● Your goal
The lines from the start of the listing through the line containing "Task: Open the 'cultivation' synonym chip" should be printed exactly, and no other lines should be printed.

-- Data for this exercise follows --

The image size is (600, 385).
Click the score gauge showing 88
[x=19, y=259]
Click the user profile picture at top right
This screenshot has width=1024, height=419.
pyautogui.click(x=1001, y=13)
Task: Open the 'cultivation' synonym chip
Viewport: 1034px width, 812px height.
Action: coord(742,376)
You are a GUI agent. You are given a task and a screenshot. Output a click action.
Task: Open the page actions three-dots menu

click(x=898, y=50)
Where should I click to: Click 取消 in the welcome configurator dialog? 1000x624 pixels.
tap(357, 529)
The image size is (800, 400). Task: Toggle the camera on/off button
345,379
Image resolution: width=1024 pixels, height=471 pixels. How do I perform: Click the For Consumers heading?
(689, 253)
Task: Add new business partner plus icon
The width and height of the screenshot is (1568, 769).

-- Data for this exercise concluded --

● Exercise solution
The image size is (600, 385).
Click the score gauge showing 88
[x=19, y=259]
Click the user profile picture at top right
This screenshot has width=1024, height=419.
pyautogui.click(x=1001, y=13)
Task: Open the 'cultivation' synonym chip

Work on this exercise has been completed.